The first disc brings us 1963’s The Raven and its follow-up, 1964’s The Comedy Of Terrors, both handsomely-crafted, Richard Matheson-scripted horror comedies which take a much more playful approach to the genre than earlier films such as The Pit And The Pendulum. The Raven, another Poe adaptation from Roger Corman,is better known for its supporting cast, including Boris Karloff, a hammy Peter Lorre and Jack Nicholson in one of his first roles, than its rather ramshackle plot, but Matheson strings together a fun narrative involving rival wizards — with Price serving as the straight man in the feud between Karloff and Lorre —and it’s clear everyone involved is having as good of a time as the audience. The Comedy Of Terrors is a lesser film if only because the broader, more slapstick nature of the piece — involving Price as an undertaker (and Lorre as his assistant) getting in trouble for re-using coffins in a cemetery — gives the actors less freedom and Jacques Tourneur, best known for 1940’s supernatural classics like The Cat People, seems less comfortable letting the actors run free with the material. Still, it’s good to see Price and Lorre as a Mutt-and-Jeff undertaking team and Basil Rathbone and Boris Karloff clearly enjoying themselves. The two films feature strong transfers, with copious extras— including segments of “Richard Matheson: Storyteller” and “Introduction And Parting Words By Vincent Price,” recorded for Iowa Public Television back in 1982.
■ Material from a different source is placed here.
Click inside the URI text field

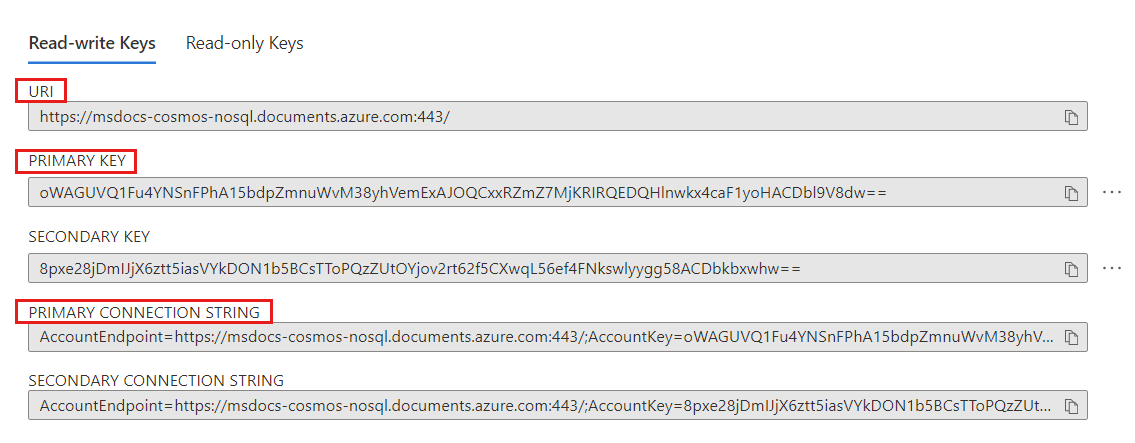point(500,116)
Disc two presents a darker, drearier combination of Corman’s Poe 1965 adaptation The Tomb Of Ligeia and The Last Man On Earth, filmed in 1964 but not released until two years later. The former is Corman’s last of eight Poe adaptations, a dark film based on the Poe poem “Ligeia,” where Price’s Verden Fell is plagued by the spirit of his late wife Ligeia, who has now taken the form of a sinister black cat. Filmed on location in England and written by Robert (Chinatown) Towne along with an uncredited Paul (The Man Who Fell To Earth) Mayersberg, the tone is grim and melancholy and Price delivers one of his best performances, even though the part was written for an actor nearly half his age. The Last Man On Earth is the first adaptation of Richard Matheson’s seminal I Am Legend, later made as The Omega Man with Charlton Heston in 1971 and the clunky Will Smith vehicle I Am Legend in 2007. Price’s Dr. Robert Morgan finds himself the sole survivor of a plague which has turned society into undead, vampire-like creatures, which are more like zombies than conventional bloodsuckers— George Romero has stated that the film was an inspiration for Night Of The Living Dead. For years found only in dupey public domain copies, this hi-def transfer looks fantastic and the film, while not perfect (Matheson used a pseudonym for his screenplay), captures a sense of bleak sadness as the focus is more on Price’s character and his alienation from the destroyed world around him and less on the rather threadbare, shot-for-cheap-on-Italian soundstages apocalypse outside. Extras on the disc include “Introduction And Parting Words By Vincent Price” and separate audio commentaries by Roger Corman and co-star Elizabeth Shepherd on Ligeia and a “Richard Matheson: Storyteller” segment and an audio commentary with authors David Del Valle and Derek Botelho on Last Man.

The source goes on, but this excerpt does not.